Posted by Unknown on 2016-12-08
Tags: JP-QL Hibernate-Search jpa lucene full-text indexing language query DSL

Thursday, 01 October 2015

Hibernate Second Level Cache improvements

Infinispan has been implementing Hibernate Second Level Cache for a long time, replacing the previous JBoss Cache implementation with very similar logic. The main aim of the implementation has always been to have very fast reads, keeping the overhead of cache during reads on minimum. This was achieved using local reads in invalidation-mode cache and Infinispan’s putForExternalRead operation, where the request to cache never blocks.

Recently we’ve looked on the implementation again to see whether we can speed it up even more. For a long time you could use only transactional caches to keep the cache in sync with database. However transactions come at some cost so we thought about a way to get around it. And we have found it, through custom interceptors we have managed to do two-phase updates to the cache and now the non-transactional caches are the default configuration. So, if you’re using Hibernate with your own configuration, don’t forget to update that when migrating to Hibernate ORM 5!

With transactions gone, our task was not over. So far entity/collection caching has been implemented for invalidation mode caches, but it’s tempting to consider replication mode, too. For replicated caches, we got rid of a special cache for pending puts (this local cache detects out-of-date reads, keeping the entity cache consistent).
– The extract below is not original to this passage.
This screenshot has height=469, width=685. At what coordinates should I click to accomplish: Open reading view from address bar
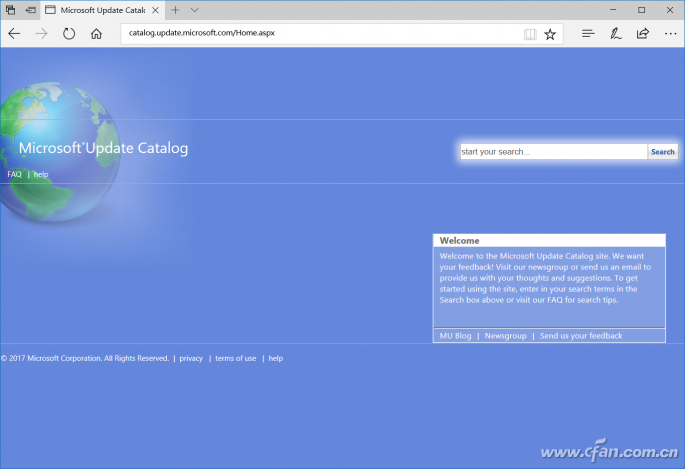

Instead, we used different technique where a logical removal from the cache is substituted by replace with a token called tombstone, and updates pre-invalidate the cache in a similar way. This change opened the possibility for non-transactional replicated and distributed caches (transactional mode is not supported). We were pleased to see the results of some benchmark where the high hit ratio in replicated caches has dramatically speeded up all operations.

There is one downside of the current implementation - in replication mode, you should not use eviction, as eviction cannot tell regular entity (which can be evicted) from the tombstone. If tombstone was evicted, there’s a risk of inconsistent reads. So when using replicated caches, you should rely on expiration to keep your cache slender. We hope that eventually we’ll remove this limitation.
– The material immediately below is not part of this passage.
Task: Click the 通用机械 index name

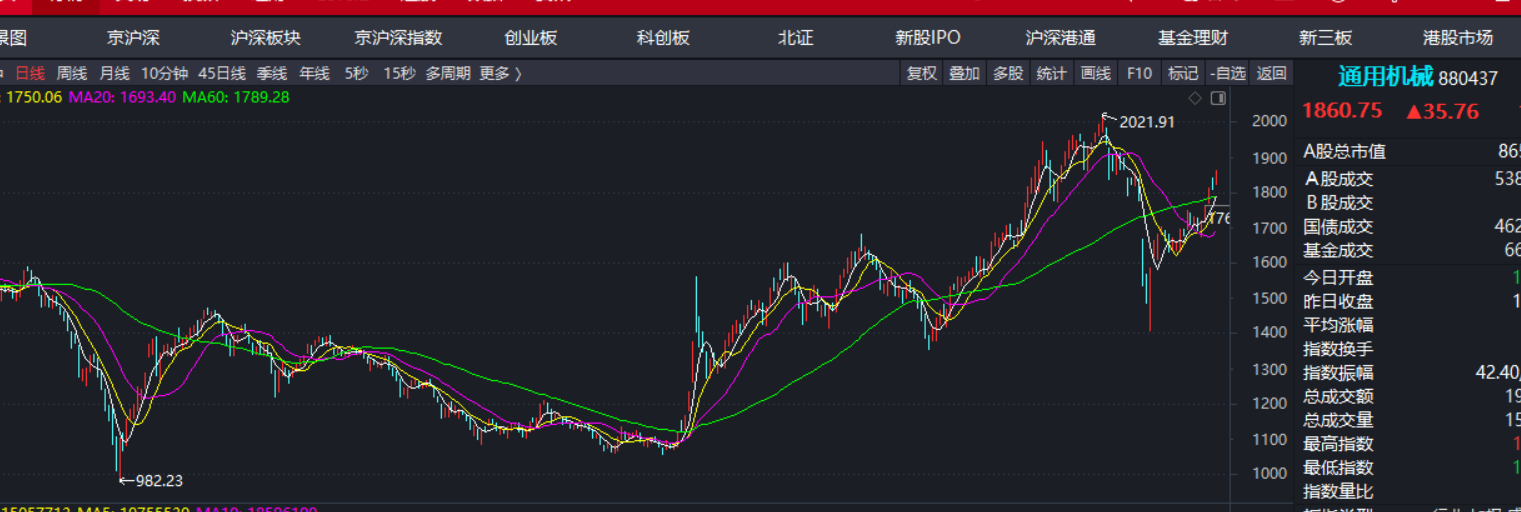Action: tap(1385, 77)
All modes described above give us cache without any stale reads. That comes at a cost - each modification (insert, update or removal) requires 2 accesses to the cache (though, sometimes the second access can be asynchronous). Some applications do not require such strict consistency - and that’s where nonstrict-read-write comes to the scene. Here we guarantee that the cache will provide the same result as DB after the modifying transaction commits - between DB commit and transaction commit a stale value can be provided. If you use asynchronous cache, this may be delayed even more but unless the operation fails (e.g. due to locking timeout) the cache will eventually get into a state consistent with DB. This allows us to limit modifications to single cache access per modification.

Note that nonstrict-read-write mode is supported only for versioned entities/collections (that way we can find out which entity is actually newer). Also, you cannot use eviction in nonstrict-read-write mode, for the same reason as in tombstone-based modes. Invalidation cache mode is not supported neither.

If you’ll try out the most recent Hibernate ORM, you’ll find out that Infinispan 7.2.x is used there. This is because ORM 5.0.0.Final was released before Infinispan 8.0.0.Final went out and we can’t change the major version of dependency in micro-release. However, we try to keep Infinispan 8.0.x binary compatible (in parts used by Hibernate), and therefore you can just replace the dependencies on classpath and use the most recent Infinispan, if you prefer to do so.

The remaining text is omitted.